_Your goal_
Starting at the line that holds "Task: Open the Дняпро-2003 club logo" and stopping at the line that holds "Task: Open the IT-Finance.com", restate the records below word for word, with both of those lines included.

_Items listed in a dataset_
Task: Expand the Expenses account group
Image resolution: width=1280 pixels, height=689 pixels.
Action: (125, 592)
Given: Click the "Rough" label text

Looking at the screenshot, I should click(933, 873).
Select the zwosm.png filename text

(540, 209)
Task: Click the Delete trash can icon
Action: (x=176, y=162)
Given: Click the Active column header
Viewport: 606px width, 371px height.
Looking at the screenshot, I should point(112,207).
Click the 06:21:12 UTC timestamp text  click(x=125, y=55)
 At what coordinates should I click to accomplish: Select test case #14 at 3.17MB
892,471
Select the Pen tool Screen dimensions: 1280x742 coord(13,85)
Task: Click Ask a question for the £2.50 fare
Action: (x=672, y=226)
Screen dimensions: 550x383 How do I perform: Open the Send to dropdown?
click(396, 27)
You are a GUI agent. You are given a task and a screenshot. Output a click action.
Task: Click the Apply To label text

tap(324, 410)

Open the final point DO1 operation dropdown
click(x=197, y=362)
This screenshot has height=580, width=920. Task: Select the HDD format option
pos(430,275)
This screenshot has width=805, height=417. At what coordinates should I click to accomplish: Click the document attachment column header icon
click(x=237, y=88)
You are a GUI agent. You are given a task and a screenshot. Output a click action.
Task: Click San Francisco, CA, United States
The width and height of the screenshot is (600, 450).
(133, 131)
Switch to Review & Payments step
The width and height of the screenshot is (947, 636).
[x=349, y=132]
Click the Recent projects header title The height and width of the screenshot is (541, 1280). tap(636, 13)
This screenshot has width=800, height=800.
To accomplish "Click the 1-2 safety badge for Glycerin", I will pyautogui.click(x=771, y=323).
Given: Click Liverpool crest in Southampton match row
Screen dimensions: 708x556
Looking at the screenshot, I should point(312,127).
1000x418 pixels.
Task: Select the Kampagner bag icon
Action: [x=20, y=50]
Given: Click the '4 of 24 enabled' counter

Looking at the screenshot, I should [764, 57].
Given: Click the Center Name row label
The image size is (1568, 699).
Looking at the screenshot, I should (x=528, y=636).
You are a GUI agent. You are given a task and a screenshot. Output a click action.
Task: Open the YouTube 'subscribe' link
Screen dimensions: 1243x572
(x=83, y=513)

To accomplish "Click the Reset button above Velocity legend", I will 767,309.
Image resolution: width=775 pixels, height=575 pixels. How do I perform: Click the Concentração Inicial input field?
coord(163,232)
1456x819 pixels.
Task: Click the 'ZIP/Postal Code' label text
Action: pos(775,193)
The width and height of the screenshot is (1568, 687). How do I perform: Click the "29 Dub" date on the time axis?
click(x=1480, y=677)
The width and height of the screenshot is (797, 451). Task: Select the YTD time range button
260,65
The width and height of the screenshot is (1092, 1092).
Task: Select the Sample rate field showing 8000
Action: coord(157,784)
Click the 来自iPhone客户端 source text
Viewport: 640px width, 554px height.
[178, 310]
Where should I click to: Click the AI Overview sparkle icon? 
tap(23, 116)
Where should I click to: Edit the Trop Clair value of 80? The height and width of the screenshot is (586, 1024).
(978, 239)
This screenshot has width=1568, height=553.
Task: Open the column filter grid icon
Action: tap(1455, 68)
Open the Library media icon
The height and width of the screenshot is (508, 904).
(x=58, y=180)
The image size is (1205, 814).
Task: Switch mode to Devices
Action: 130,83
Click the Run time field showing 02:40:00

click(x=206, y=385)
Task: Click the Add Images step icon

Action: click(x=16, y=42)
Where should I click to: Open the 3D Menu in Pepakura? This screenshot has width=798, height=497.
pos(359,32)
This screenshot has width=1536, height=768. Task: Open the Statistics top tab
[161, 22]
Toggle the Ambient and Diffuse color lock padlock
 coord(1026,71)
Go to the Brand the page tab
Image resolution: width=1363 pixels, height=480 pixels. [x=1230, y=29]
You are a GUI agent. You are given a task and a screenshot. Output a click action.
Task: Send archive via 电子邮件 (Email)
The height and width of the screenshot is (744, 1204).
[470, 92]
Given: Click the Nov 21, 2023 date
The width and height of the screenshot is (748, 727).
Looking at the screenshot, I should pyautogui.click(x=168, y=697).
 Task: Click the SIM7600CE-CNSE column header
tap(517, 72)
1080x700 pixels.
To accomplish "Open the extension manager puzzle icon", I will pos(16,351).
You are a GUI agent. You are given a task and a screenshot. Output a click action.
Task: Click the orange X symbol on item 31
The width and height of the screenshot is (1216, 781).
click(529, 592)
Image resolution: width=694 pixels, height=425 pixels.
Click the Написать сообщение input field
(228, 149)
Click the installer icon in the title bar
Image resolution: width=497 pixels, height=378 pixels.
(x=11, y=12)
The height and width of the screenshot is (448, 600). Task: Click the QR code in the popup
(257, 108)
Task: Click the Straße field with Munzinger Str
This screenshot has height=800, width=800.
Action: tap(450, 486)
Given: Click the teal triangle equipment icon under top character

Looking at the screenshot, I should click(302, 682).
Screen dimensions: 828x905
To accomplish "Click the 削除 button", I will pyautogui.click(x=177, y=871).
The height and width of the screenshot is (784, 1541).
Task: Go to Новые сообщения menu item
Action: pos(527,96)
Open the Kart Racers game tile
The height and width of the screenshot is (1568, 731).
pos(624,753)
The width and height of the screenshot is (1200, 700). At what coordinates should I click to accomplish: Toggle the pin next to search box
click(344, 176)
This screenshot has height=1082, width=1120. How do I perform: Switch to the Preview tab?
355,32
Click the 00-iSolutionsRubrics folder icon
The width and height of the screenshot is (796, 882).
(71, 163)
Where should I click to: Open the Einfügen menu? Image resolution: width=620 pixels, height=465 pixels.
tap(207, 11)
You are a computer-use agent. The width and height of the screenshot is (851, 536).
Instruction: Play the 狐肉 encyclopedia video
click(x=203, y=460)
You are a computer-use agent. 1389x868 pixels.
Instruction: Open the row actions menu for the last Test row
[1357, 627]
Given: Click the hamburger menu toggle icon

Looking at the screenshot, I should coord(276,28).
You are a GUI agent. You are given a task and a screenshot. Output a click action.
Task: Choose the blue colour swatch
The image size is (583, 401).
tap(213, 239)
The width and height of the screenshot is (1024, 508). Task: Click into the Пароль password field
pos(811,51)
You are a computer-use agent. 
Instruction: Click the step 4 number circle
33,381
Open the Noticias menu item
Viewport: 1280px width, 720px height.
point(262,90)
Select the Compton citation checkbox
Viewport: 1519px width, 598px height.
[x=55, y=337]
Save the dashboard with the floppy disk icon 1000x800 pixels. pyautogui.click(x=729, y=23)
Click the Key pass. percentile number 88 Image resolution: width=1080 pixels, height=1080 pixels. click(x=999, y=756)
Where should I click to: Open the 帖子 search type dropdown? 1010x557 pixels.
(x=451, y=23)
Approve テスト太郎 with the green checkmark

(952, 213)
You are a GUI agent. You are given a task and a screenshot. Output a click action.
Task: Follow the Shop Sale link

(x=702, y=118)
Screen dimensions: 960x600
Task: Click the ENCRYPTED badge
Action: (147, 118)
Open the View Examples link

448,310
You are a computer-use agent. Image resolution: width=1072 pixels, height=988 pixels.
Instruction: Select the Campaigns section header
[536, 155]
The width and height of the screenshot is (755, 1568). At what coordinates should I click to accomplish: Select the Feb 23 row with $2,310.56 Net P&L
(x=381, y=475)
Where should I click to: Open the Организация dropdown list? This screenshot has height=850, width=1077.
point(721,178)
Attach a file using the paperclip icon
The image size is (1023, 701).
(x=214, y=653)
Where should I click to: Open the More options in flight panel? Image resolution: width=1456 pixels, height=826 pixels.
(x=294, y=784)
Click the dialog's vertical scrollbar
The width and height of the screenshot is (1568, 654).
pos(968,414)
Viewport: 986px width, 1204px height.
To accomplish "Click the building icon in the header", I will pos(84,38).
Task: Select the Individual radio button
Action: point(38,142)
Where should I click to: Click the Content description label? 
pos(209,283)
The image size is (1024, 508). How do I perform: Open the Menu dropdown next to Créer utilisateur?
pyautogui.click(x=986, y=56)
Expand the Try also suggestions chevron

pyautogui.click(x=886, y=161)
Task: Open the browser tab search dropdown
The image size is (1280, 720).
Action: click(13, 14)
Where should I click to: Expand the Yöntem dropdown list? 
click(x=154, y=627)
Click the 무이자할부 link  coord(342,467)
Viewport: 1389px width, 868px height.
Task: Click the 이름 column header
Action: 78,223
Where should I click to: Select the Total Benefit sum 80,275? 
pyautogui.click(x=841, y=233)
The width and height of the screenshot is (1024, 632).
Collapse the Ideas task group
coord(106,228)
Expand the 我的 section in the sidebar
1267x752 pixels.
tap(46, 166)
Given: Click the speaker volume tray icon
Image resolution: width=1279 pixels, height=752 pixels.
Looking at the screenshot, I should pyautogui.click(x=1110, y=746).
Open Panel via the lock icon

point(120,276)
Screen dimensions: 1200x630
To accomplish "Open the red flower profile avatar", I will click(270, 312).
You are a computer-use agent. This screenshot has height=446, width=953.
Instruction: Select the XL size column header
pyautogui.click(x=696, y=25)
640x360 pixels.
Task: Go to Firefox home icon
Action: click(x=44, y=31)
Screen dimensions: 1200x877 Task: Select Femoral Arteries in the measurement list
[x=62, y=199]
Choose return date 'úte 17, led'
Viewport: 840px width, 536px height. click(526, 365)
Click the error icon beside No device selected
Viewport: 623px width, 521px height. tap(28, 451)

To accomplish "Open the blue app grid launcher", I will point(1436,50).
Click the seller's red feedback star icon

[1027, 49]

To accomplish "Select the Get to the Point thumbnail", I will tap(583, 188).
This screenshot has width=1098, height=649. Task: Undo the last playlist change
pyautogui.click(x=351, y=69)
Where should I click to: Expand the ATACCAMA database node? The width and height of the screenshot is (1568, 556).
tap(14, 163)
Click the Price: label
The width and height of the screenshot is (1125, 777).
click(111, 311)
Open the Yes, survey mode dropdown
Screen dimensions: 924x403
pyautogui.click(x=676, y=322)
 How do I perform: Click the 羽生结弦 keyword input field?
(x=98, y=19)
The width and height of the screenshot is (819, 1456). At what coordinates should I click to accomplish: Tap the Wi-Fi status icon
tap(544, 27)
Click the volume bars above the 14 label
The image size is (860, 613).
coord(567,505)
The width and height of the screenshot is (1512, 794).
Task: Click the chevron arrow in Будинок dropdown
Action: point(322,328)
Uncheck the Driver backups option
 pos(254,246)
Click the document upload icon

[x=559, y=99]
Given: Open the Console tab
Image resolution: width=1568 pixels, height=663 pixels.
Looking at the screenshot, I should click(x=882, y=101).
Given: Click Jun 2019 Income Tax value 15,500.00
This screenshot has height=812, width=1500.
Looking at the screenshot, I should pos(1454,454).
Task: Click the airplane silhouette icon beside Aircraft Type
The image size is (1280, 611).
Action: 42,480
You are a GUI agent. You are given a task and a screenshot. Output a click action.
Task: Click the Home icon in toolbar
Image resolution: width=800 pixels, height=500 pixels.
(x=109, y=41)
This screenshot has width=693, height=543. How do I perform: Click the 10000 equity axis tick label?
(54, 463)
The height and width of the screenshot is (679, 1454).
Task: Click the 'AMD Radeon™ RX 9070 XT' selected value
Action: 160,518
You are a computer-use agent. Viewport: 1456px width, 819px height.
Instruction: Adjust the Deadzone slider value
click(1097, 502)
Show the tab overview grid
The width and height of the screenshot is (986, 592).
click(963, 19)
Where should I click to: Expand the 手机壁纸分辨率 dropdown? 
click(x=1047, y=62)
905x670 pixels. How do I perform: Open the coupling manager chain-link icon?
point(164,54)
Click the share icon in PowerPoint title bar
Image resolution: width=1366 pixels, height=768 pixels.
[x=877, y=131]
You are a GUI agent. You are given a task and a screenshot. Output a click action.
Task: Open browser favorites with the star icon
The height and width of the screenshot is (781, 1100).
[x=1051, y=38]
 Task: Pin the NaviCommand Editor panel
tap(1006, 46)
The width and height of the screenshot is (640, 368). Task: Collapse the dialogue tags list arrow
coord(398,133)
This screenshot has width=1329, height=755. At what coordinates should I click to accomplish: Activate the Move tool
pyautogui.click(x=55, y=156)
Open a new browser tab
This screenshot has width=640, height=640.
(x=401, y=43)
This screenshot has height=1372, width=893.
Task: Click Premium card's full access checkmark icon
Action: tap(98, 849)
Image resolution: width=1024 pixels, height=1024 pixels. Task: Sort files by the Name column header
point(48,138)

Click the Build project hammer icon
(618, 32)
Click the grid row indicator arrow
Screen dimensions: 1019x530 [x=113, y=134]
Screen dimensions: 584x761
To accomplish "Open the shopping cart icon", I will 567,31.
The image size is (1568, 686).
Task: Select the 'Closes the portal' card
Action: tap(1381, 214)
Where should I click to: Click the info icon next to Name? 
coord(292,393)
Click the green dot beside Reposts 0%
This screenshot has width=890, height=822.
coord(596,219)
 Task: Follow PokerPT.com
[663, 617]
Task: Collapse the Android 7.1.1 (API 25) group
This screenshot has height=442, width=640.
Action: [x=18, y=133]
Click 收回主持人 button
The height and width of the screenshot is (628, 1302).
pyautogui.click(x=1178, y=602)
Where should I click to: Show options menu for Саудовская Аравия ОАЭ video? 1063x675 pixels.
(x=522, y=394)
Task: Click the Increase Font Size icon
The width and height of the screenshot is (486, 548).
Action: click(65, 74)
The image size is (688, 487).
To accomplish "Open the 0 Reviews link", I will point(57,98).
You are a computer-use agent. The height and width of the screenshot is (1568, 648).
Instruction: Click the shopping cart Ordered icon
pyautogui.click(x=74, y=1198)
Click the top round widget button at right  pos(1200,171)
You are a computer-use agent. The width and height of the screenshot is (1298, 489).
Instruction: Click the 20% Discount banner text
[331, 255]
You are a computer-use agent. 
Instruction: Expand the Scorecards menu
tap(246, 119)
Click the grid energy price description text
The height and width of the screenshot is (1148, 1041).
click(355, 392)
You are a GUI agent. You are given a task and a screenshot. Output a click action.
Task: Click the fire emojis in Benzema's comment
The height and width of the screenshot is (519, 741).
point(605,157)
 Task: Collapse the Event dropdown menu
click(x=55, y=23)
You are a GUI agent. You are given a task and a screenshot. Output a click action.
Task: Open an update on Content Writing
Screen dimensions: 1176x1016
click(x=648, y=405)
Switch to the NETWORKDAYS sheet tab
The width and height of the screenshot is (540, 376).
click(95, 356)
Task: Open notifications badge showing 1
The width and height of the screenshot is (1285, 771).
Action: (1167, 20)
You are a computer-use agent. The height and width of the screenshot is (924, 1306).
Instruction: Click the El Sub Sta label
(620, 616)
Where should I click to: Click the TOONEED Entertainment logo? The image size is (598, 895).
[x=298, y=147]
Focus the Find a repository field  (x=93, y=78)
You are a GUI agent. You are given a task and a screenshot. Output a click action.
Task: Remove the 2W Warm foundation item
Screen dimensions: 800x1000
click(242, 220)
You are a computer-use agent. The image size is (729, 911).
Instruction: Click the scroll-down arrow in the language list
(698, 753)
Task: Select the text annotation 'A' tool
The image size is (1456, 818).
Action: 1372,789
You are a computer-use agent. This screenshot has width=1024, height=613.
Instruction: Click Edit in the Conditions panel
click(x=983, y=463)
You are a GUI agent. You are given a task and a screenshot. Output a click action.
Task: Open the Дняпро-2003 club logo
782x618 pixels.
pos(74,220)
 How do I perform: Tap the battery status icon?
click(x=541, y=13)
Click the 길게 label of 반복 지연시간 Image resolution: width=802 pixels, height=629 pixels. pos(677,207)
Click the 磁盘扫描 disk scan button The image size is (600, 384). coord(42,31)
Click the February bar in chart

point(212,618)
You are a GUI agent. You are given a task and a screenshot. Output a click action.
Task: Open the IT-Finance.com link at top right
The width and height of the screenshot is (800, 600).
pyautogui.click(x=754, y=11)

_Expected answer_
Task: Open the Дняпро-2003 club logo
782x618 pixels.
pos(74,220)
 How do I perform: Tap the battery status icon?
click(x=541, y=13)
Click the 길게 label of 반복 지연시간 Image resolution: width=802 pixels, height=629 pixels. pos(677,207)
Click the 磁盘扫描 disk scan button The image size is (600, 384). coord(42,31)
Click the February bar in chart

point(212,618)
You are a GUI agent. You are given a task and a screenshot. Output a click action.
Task: Open the IT-Finance.com link at top right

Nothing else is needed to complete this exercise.